- Born: Before 1840 Joseon
- Died: 6 November 1878 Hanseong, Joseon
- Burial: Seosamneung Cluster, Goyang, South Korea
- Consort of: Cheoljong of Joseon
- Issue: 2 daughters
- Clan: Onyang Bang (by birth); Jeonju Yi (by marriage);
- Dynasty: Yi

Korean name
- Hangul: 숙의 방씨
- Hanja: 淑儀方氏
- RR: Sugui Bangssi
- MR: Sugŭi Pangssi

= Sugui Bang =

Joseon royal consort (fl. 19th century)

Sugui Bang (? – 6 November 1878), of the Onyang Bang clan, was a consort of Cheoljong of Joseon.

==Biography==
In 1850, Lady Bang gave birth to her first daughter, who died four years later. In 1853, she gave birth to a second daughter, but she too died soon after.

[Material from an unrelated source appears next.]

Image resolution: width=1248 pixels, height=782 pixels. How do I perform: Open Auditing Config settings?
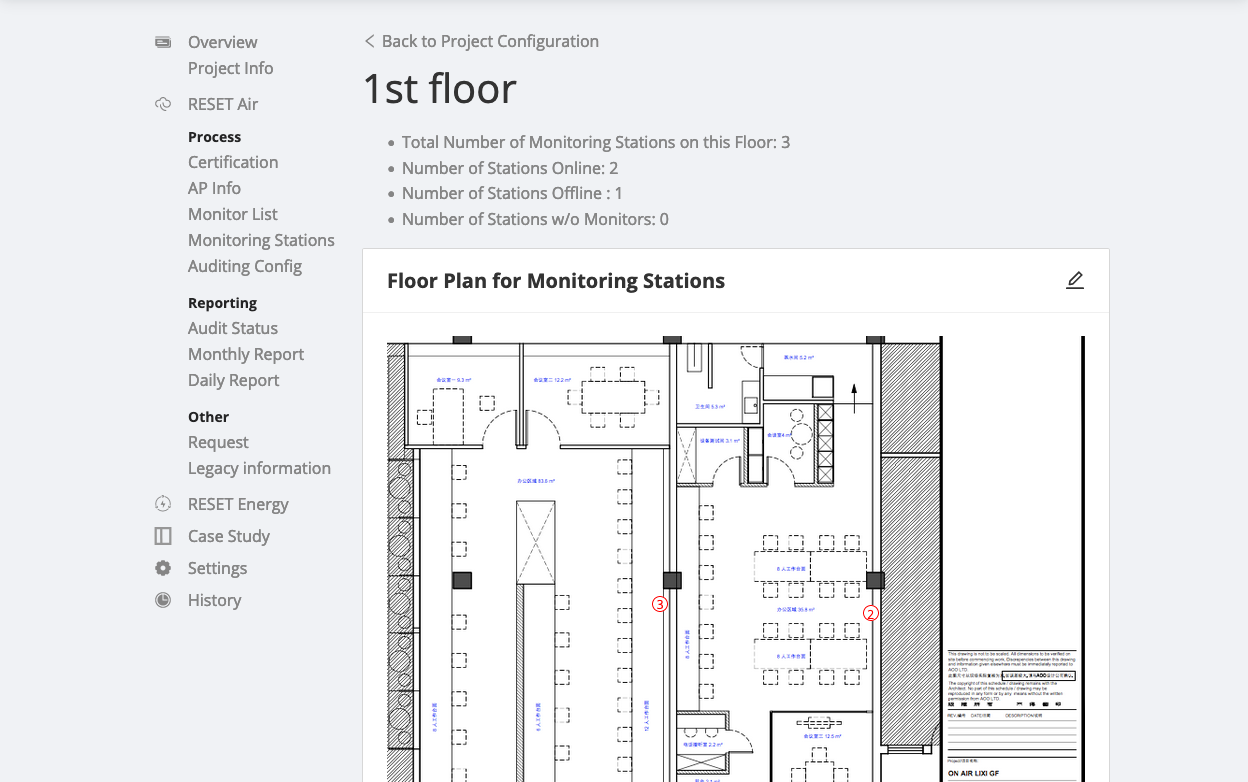tap(245, 266)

When Lady Bang died in 1878, during Gojong's reign, she was first buried in Hawolgok-dong, Seongbuk District, Seoul, but in 1969, her tomb was moved to the Seosamneung Cluster, in Goyang, Gyeonggi Province. On 26 May 1970, her tomb become the Historic Site No. 200.

==In popular culture==
- Portrayed by Lee Min-ah in the 1975 TBC TV Series King's First Love.